Manche Passagen des Antrags überraschen aber auch. So werden Boykottaufrufe gegen Israel völlig zu Recht ausdrücklich verurteilt. Es wird hier auf die Kampagne „Boycott, Divestment, Sanctions“ hingewiesen. Wie verträgt sich das aber mit der EU-Kennzeichnungspflicht für israelische Waren, die aus Siedlungsgebieten stammen? Trotz lebhafter israelischer Proteste ist weder aus Berlin noch aus Mainz etwas zu hören gewesen, nur Beschwichtigungen, dass die Folgen nicht so gravierend seien.
Im Weiteren wird die Existenz Israels im Antrag zum Teil der deutschen Staatsräson erklärt. Wie verträgt sich das mit der Tatsache, dass auf dem Boden Deutschlands jedes Jahr mit öffentlichen Demonstrationen der al-Quds-Tag gefeiert werden kann, in dem zur muslimischen Eroberung Jerusalems aufgerufen wird? Zwar gab es Proteste, sie blieben aber vage. Die SPD schickte in Berlin eine Bezirksbürgermeisterin zur Gegenkundgebung, die CDU niemanden.
Hier klaffen der Anspruch auf besondere deutsch-jüdische Beziehungen und die politische Realität deutlich auseinander.
Auch auf den muslimischen Antisemitismus haben Sie so wenig eine Antwort gefunden wie auf die Probleme der Zuwanderung überhaupt, meine Damen und Herren.

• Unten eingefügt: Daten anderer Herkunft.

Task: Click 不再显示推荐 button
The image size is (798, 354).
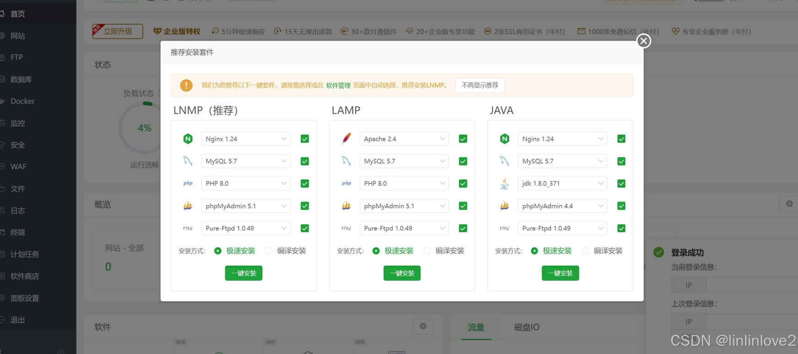Action: pos(480,85)
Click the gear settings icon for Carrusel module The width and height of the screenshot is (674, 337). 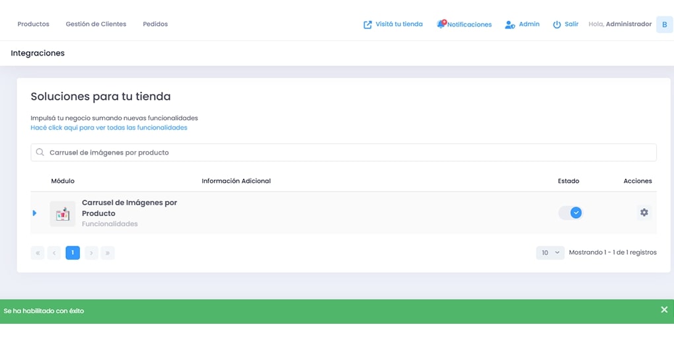pyautogui.click(x=644, y=213)
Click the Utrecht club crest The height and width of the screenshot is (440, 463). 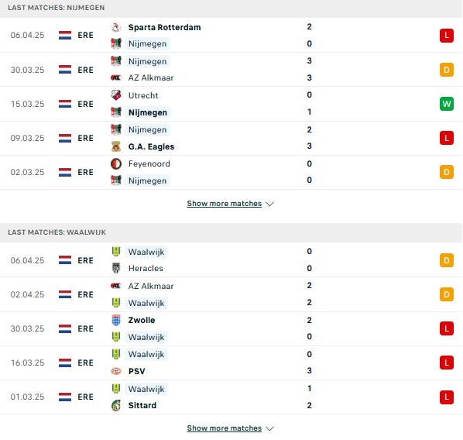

Kommen wir zur Lebenswirklichkeit von Juden in Rheinland-Pfalz. Antisemitismus gedeiht oft gerade dort, wo es keine Juden gibt. Ein entscheidender Beitrag zu seiner Bekämpfung wird deshalb immer dadurch geleistet sein, dass jüdische Lebenswirklichkeit im Alltag erfahrbar wird. Dadurch werden antijüdische Vorurteile nicht nur abgebaut, sondern entstehen gar nicht erst.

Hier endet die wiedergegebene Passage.